Pelo Pistons, quem tentava decidir o jogo, não apenas no domingo mas em toda série, era o zé-ninguém do Will Bynum. E justamente por isso, não posso dizer nada além de um “bem feito” para a eliminação humilhante do Pistons pelo Cavs (quem responder “beija a bunda do prefeito” eu vou ter que ficar de mal). O negócio é o seguinte: Iverson chegou como uma opção para definir jogos, criar jogadas individuais quando necessário, resolver as partidas que o Pistons insistiu em perder no finalzinho nos playoffs mais recentes. O elenco não aceitou a brincadeira, alegou que seu estilo não se encaixava, que a família estava desfeita, que não fazia sentido, rejeitaram o Iverson, apertaram o botão vermelho e chamativo da autodestruição e depois deram a descarga. Uma misteriosa contusão alienigena atacou Iverson, que alegou “não estar em condições de jogar”, e o casamento estava desfeito. E aí, contra o Cavs, desesperados por alguém capaz de pontuar e chamar o jogo para si contra uma das melhores defesas da NBA, eles são obrigados a colocar a bola nas mãos do Will Bynum? Vai me dizer que não era melhor ter o Iverson, fosse como fosse? Não quiseram, não aceitaram, o ego falou mais alto. O descontentamento não permitiu que se encontrasse uma maneira de fazer funcionar, e o resultado foi um time experiente e calejado dependendo de um moleque de Liga de Desenvolvimento e tomando de quatro (sem duplo sentido, ou talvez só com um pouco) do Cavs nos playoffs. Ridículo.

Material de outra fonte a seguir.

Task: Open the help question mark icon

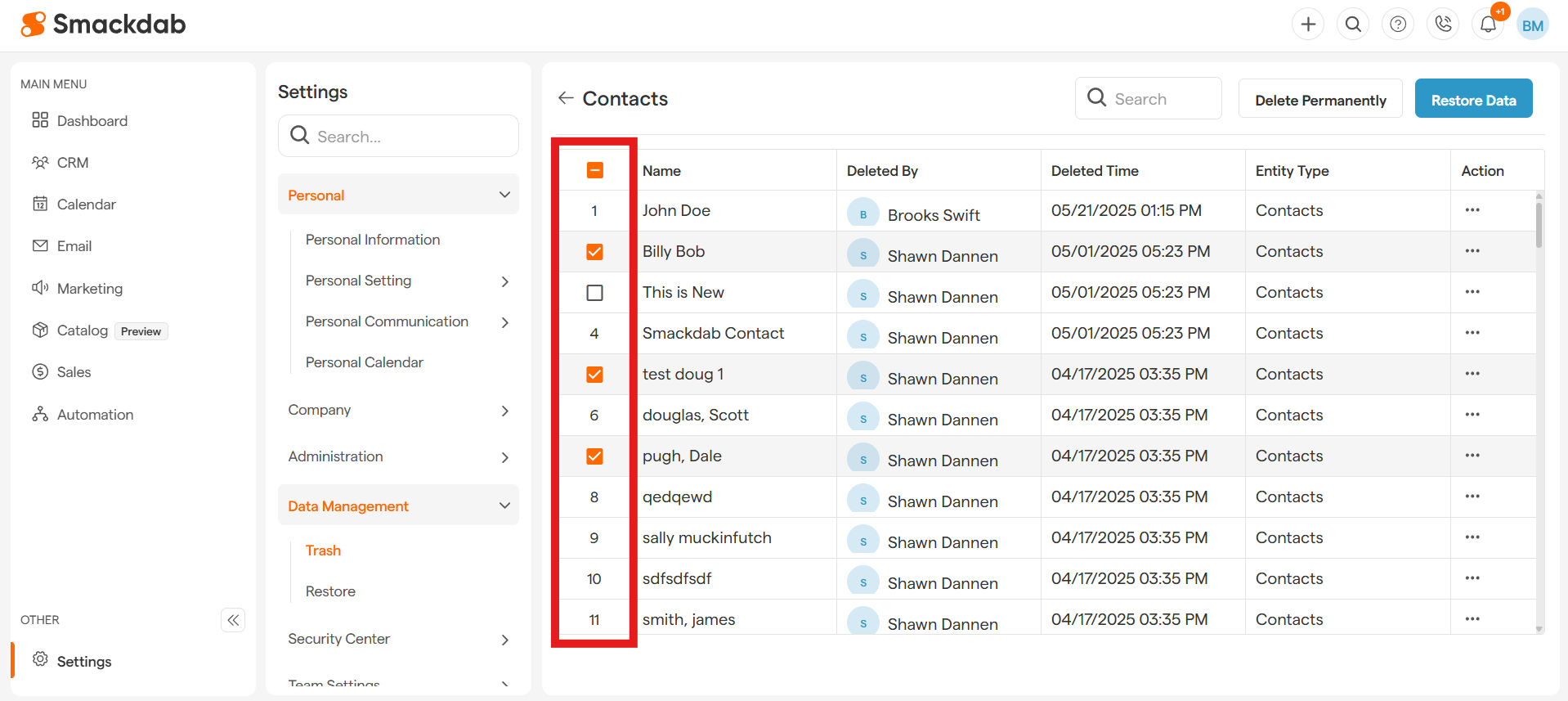Action: tap(1398, 25)
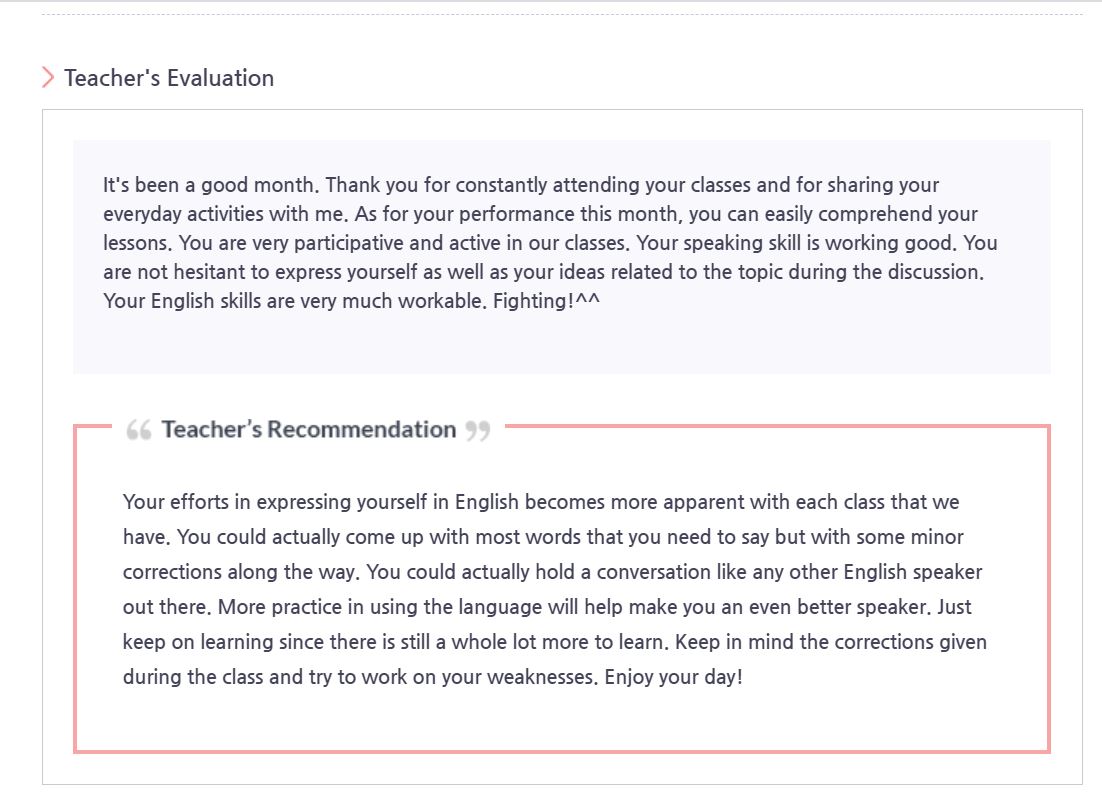Viewport: 1102px width, 812px height.
Task: Click the line starting "corrections along the way"
Action: point(552,572)
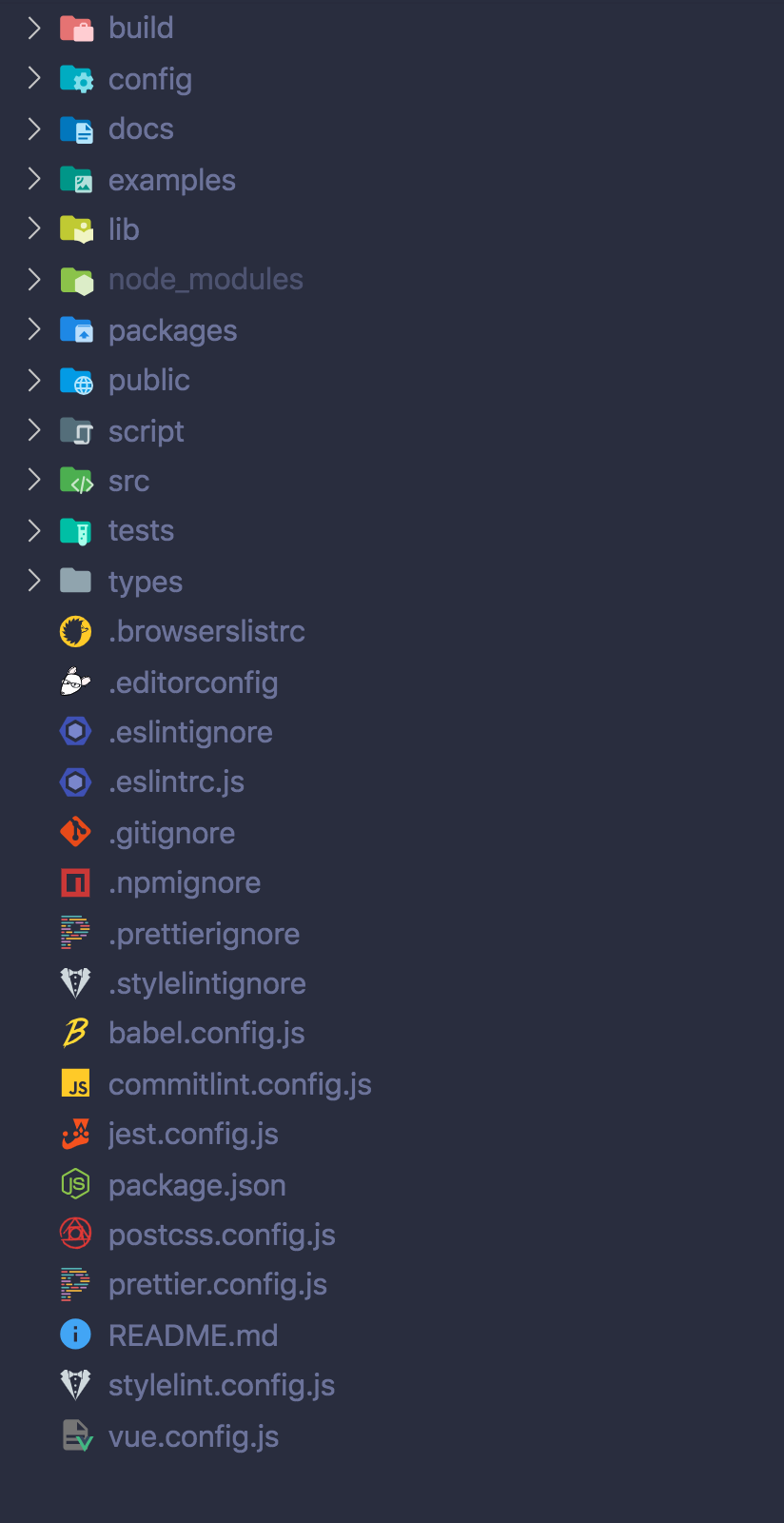Click the Vue icon beside vue.config.js
This screenshot has width=784, height=1523.
pyautogui.click(x=77, y=1435)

Pois bem, para Celtics, Bulls, Magic e Rockets, não faltaram estrelas e nem elencos de apoio, gente menos capacitada disposta a dar uma força, mesmo que seja na unha. Mas para o Pistons, faltaram repentinamente estrelas. Mesmo que, para encontrá-las, bastasse olhar para o banco de reservas, vestindo um terninho e ganhando uma grana preta. Pra ficar parado, assistindo uma das maiores humilhações que eu já vi nos playoffs. Maior até do que a humilhação do Hornets na partida de segunda contra o Nuggets, mas dessa a gente já fala daqui a pouco.